* **Supplied information**
=====
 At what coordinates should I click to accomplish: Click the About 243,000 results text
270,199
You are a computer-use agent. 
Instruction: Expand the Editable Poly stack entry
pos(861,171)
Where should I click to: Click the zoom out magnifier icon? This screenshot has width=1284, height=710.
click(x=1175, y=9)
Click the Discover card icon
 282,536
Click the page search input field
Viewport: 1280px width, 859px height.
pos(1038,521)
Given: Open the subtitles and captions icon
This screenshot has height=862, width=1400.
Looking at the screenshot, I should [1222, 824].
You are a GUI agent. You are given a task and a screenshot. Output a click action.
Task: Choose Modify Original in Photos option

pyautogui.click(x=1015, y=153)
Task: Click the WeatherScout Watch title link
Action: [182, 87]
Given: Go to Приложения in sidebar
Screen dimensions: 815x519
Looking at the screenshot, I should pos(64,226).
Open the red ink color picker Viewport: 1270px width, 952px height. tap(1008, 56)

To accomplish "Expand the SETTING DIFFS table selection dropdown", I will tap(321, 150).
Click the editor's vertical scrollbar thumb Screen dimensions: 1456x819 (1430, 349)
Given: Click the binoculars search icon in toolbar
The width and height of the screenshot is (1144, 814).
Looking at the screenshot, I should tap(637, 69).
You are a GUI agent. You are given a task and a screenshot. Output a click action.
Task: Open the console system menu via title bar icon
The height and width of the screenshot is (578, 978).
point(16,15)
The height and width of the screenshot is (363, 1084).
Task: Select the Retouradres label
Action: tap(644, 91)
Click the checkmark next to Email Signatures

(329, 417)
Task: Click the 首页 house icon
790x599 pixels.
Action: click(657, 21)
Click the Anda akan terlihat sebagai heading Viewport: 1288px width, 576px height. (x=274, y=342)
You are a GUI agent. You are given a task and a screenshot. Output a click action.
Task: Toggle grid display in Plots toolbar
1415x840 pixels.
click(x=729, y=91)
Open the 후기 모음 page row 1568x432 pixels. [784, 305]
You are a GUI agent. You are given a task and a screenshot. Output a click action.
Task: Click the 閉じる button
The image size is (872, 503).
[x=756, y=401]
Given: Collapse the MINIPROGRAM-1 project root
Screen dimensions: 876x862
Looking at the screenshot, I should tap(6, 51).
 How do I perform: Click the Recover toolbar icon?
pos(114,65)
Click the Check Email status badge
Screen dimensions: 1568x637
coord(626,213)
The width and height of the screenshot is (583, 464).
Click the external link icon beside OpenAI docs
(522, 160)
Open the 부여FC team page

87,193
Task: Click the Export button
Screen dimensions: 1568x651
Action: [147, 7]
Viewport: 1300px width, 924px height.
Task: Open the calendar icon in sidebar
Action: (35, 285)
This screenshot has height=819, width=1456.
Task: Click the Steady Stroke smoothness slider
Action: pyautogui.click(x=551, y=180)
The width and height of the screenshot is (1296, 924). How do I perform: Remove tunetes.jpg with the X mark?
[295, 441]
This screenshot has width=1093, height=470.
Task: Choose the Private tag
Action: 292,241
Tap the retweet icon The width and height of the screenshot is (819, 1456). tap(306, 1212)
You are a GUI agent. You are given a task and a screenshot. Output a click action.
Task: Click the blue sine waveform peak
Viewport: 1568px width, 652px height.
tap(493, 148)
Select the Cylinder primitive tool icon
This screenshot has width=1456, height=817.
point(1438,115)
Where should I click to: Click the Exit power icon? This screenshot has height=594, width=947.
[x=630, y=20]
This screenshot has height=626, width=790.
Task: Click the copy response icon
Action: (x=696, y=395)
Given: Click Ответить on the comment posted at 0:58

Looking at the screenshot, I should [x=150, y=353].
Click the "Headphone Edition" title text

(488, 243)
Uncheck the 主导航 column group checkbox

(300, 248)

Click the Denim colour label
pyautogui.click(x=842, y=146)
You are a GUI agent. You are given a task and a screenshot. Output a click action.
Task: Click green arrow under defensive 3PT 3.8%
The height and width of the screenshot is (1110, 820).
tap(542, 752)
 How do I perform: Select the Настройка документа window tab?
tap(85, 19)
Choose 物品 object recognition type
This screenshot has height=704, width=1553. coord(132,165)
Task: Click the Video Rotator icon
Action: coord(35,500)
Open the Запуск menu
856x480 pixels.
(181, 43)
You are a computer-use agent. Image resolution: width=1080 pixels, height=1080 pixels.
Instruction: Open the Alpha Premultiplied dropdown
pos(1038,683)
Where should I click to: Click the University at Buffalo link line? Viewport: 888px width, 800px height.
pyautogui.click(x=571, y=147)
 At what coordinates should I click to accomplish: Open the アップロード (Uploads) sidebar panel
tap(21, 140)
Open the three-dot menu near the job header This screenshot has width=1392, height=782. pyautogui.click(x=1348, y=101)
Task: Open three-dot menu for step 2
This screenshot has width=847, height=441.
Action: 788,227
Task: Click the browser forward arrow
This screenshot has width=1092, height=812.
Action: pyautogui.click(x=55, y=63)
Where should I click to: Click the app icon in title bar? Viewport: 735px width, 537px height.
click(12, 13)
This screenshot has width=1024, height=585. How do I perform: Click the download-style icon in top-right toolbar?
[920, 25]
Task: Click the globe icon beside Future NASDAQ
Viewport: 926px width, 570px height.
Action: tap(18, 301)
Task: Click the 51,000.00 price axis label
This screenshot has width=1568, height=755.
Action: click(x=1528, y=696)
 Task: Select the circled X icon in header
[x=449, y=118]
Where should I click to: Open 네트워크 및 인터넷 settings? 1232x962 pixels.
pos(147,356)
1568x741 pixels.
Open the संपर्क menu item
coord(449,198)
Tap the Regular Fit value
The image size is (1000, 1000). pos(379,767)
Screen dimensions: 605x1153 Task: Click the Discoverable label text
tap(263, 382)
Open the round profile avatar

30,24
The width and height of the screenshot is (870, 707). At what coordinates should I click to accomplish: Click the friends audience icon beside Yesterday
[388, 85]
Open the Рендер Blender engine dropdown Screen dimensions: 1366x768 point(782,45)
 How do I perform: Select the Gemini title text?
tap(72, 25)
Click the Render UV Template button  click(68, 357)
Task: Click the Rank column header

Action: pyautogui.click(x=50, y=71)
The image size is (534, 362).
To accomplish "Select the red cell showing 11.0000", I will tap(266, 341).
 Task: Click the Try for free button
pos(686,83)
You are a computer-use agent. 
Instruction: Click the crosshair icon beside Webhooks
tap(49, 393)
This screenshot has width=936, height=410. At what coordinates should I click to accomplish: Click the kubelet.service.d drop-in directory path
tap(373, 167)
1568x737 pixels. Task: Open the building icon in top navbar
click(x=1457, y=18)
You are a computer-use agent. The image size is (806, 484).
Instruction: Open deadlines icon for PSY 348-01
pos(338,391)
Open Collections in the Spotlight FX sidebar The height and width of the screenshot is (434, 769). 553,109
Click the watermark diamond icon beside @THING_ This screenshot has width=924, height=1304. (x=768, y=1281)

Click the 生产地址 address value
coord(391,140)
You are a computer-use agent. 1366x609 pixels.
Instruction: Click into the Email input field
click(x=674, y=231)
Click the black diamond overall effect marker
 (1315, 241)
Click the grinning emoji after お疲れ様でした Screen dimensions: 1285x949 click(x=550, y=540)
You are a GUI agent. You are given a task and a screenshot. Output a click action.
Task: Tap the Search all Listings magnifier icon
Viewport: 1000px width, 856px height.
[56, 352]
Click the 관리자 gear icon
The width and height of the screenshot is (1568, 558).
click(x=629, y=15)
=====
Can you give every line of the entries above as a Markdown table with two columns, Row and Line, numbering each row and leaving out blank lines?

* **Response**
| Row | Line |
|---|---|
| 1 |  At what coordinates should I click to accomplish: Click the About 243,000 results text |
| 2 | 270,199 |
| 3 | You are a computer-use agent.  |
| 4 | Instruction: Expand the Editable Poly stack entry |
| 5 | pos(861,171) |
| 6 | Where should I click to: Click the zoom out magnifier icon? This screenshot has width=1284, height=710. |
| 7 | click(x=1175, y=9) |
| 8 | Click the Discover card icon |
| 9 |  282,536 |
| 10 | Click the page search input field |
| 11 | Viewport: 1280px width, 859px height. |
| 12 | pos(1038,521) |
| 13 | Given: Open the subtitles and captions icon |
| 14 | This screenshot has height=862, width=1400. |
| 15 | Looking at the screenshot, I should [1222, 824]. |
| 16 | You are a GUI agent. You are given a task and a screenshot. Output a click action. |
| 17 | Task: Choose Modify Original in Photos option |
| 18 | pyautogui.click(x=1015, y=153) |
| 19 | Task: Click the WeatherScout Watch title link |
| 20 | Action: [182, 87] |
| 21 | Given: Go to Приложения in sidebar |
| 22 | Screen dimensions: 815x519 |
| 23 | Looking at the screenshot, I should pos(64,226). |
| 24 | Open the red ink color picker Viewport: 1270px width, 952px height. tap(1008, 56) |
| 25 | To accomplish "Expand the SETTING DIFFS table selection dropdown", I will tap(321, 150). |
| 26 | Click the editor's vertical scrollbar thumb Screen dimensions: 1456x819 (1430, 349) |
| 27 | Given: Click the binoculars search icon in toolbar |
| 28 | The width and height of the screenshot is (1144, 814). |
| 29 | Looking at the screenshot, I should tap(637, 69). |
| 30 | You are a GUI agent. You are given a task and a screenshot. Output a click action. |
| 31 | Task: Open the console system menu via title bar icon |
| 32 | The height and width of the screenshot is (578, 978). |
| 33 | point(16,15) |
| 34 | The height and width of the screenshot is (363, 1084). |
| 35 | Task: Select the Retouradres label |
| 36 | Action: tap(644, 91) |
| 37 | Click the checkmark next to Email Signatures |
| 38 | (329, 417) |
| 39 | Task: Click the 首页 house icon |
| 40 | 790x599 pixels. |
| 41 | Action: click(657, 21) |
| 42 | Click the Anda akan terlihat sebagai heading Viewport: 1288px width, 576px height. (x=274, y=342) |
| 43 | You are a GUI agent. You are given a task and a screenshot. Output a click action. |
| 44 | Task: Toggle grid display in Plots toolbar |
| 45 | 1415x840 pixels. |
| 46 | click(x=729, y=91) |
| 47 | Open the 후기 모음 page row 1568x432 pixels. [784, 305] |
| 48 | You are a GUI agent. You are given a task and a screenshot. Output a click action. |
| 49 | Task: Click the 閉じる button |
| 50 | The image size is (872, 503). |
| 51 | [x=756, y=401] |
| 52 | Given: Collapse the MINIPROGRAM-1 project root |
| 53 | Screen dimensions: 876x862 |
| 54 | Looking at the screenshot, I should tap(6, 51). |
| 55 |  How do I perform: Click the Recover toolbar icon? |
| 56 | pos(114,65) |
| 57 | Click the Check Email status badge |
| 58 | Screen dimensions: 1568x637 |
| 59 | coord(626,213) |
| 60 | The width and height of the screenshot is (583, 464). |
| 61 | Click the external link icon beside OpenAI docs |
| 62 | (522, 160) |
| 63 | Open the 부여FC team page |
| 64 | 87,193 |
| 65 | Task: Click the Export button |
| 66 | Screen dimensions: 1568x651 |
| 67 | Action: [147, 7] |
| 68 | Viewport: 1300px width, 924px height. |
| 69 | Task: Open the calendar icon in sidebar |
| 70 | Action: (35, 285) |
| 71 | This screenshot has height=819, width=1456. |
| 72 | Task: Click the Steady Stroke smoothness slider |
| 73 | Action: pyautogui.click(x=551, y=180) |
| 74 | The width and height of the screenshot is (1296, 924). How do I perform: Remove tunetes.jpg with the X mark? |
| 75 | [295, 441] |
| 76 | This screenshot has width=1093, height=470. |
| 77 | Task: Choose the Private tag |
| 78 | Action: 292,241 |
| 79 | Tap the retweet icon The width and height of the screenshot is (819, 1456). tap(306, 1212) |
| 80 | You are a GUI agent. You are given a task and a screenshot. Output a click action. |
| 81 | Task: Click the blue sine waveform peak |
| 82 | Viewport: 1568px width, 652px height. |
| 83 | tap(493, 148) |
| 84 | Select the Cylinder primitive tool icon |
| 85 | This screenshot has width=1456, height=817. |
| 86 | point(1438,115) |
| 87 | Where should I click to: Click the Exit power icon? This screenshot has height=594, width=947. |
| 88 | [x=630, y=20] |
| 89 | This screenshot has height=626, width=790. |
| 90 | Task: Click the copy response icon |
| 91 | Action: (x=696, y=395) |
| 92 | Given: Click Ответить on the comment posted at 0:58 |
| 93 | Looking at the screenshot, I should [x=150, y=353]. |
| 94 | Click the "Headphone Edition" title text |
| 95 | (488, 243) |
| 96 | Uncheck the 主导航 column group checkbox |
| 97 | (300, 248) |
| 98 | Click the Denim colour label |
| 99 | pyautogui.click(x=842, y=146) |
| 100 | You are a GUI agent. You are given a task and a screenshot. Output a click action. |
| 101 | Task: Click green arrow under defensive 3PT 3.8% |
| 102 | The height and width of the screenshot is (1110, 820). |
| 103 | tap(542, 752) |
| 104 |  How do I perform: Select the Настройка документа window tab? |
| 105 | tap(85, 19) |
| 106 | Choose 物品 object recognition type |
| 107 | This screenshot has height=704, width=1553. coord(132,165) |
| 108 | Task: Click the Video Rotator icon |
| 109 | Action: coord(35,500) |
| 110 | Open the Запуск menu |
| 111 | 856x480 pixels. |
| 112 | (181, 43) |
| 113 | You are a computer-use agent. Image resolution: width=1080 pixels, height=1080 pixels. |
| 114 | Instruction: Open the Alpha Premultiplied dropdown |
| 115 | pos(1038,683) |
| 116 | Where should I click to: Click the University at Buffalo link line? Viewport: 888px width, 800px height. |
| 117 | pyautogui.click(x=571, y=147) |
| 118 |  At what coordinates should I click to accomplish: Open the アップロード (Uploads) sidebar panel |
| 119 | tap(21, 140) |
| 120 | Open the three-dot menu near the job header This screenshot has width=1392, height=782. pyautogui.click(x=1348, y=101) |
| 121 | Task: Open three-dot menu for step 2 |
| 122 | This screenshot has width=847, height=441. |
| 123 | Action: 788,227 |
| 124 | Task: Click the browser forward arrow |
| 125 | This screenshot has width=1092, height=812. |
| 126 | Action: pyautogui.click(x=55, y=63) |
| 127 | Where should I click to: Click the app icon in title bar? Viewport: 735px width, 537px height. |
| 128 | click(12, 13) |
| 129 | This screenshot has width=1024, height=585. How do I perform: Click the download-style icon in top-right toolbar? |
| 130 | [920, 25] |
| 131 | Task: Click the globe icon beside Future NASDAQ |
| 132 | Viewport: 926px width, 570px height. |
| 133 | Action: tap(18, 301) |
| 134 | Task: Click the 51,000.00 price axis label |
| 135 | This screenshot has width=1568, height=755. |
| 136 | Action: click(x=1528, y=696) |
| 137 |  Task: Select the circled X icon in header |
| 138 | [x=449, y=118] |
| 139 | Where should I click to: Open 네트워크 및 인터넷 settings? 1232x962 pixels. |
| 140 | pos(147,356) |
| 141 | 1568x741 pixels. |
| 142 | Open the संपर्क menu item |
| 143 | coord(449,198) |
| 144 | Tap the Regular Fit value |
| 145 | The image size is (1000, 1000). pos(379,767) |
| 146 | Screen dimensions: 605x1153 Task: Click the Discoverable label text |
| 147 | tap(263, 382) |
| 148 | Open the round profile avatar |
| 149 | 30,24 |
| 150 | The width and height of the screenshot is (870, 707). At what coordinates should I click to accomplish: Click the friends audience icon beside Yesterday |
| 151 | [388, 85] |
| 152 | Open the Рендер Blender engine dropdown Screen dimensions: 1366x768 point(782,45) |
| 153 |  How do I perform: Select the Gemini title text? |
| 154 | tap(72, 25) |
| 155 | Click the Render UV Template button  click(68, 357) |
| 156 | Task: Click the Rank column header |
| 157 | Action: pyautogui.click(x=50, y=71) |
| 158 | The image size is (534, 362). |
| 159 | To accomplish "Select the red cell showing 11.0000", I will tap(266, 341). |
| 160 |  Task: Click the Try for free button |
| 161 | pos(686,83) |
| 162 | You are a computer-use agent.  |
| 163 | Instruction: Click the crosshair icon beside Webhooks |
| 164 | tap(49, 393) |
| 165 | This screenshot has width=936, height=410. At what coordinates should I click to accomplish: Click the kubelet.service.d drop-in directory path |
| 166 | tap(373, 167) |
| 167 | 1568x737 pixels. Task: Open the building icon in top navbar |
| 168 | click(x=1457, y=18) |
| 169 | You are a computer-use agent. The image size is (806, 484). |
| 170 | Instruction: Open deadlines icon for PSY 348-01 |
| 171 | pos(338,391) |
| 172 | Open Collections in the Spotlight FX sidebar The height and width of the screenshot is (434, 769). 553,109 |
| 173 | Click the watermark diamond icon beside @THING_ This screenshot has width=924, height=1304. (x=768, y=1281) |
| 174 | Click the 生产地址 address value |
| 175 | coord(391,140) |
| 176 | You are a computer-use agent. 1366x609 pixels. |
| 177 | Instruction: Click into the Email input field |
| 178 | click(x=674, y=231) |
| 179 | Click the black diamond overall effect marker |
| 180 |  (1315, 241) |
| 181 | Click the grinning emoji after お疲れ様でした Screen dimensions: 1285x949 click(x=550, y=540) |
| 182 | You are a GUI agent. You are given a task and a screenshot. Output a click action. |
| 183 | Task: Tap the Search all Listings magnifier icon |
| 184 | Viewport: 1000px width, 856px height. |
| 185 | [56, 352] |
| 186 | Click the 관리자 gear icon |
| 187 | The width and height of the screenshot is (1568, 558). |
| 188 | click(x=629, y=15) |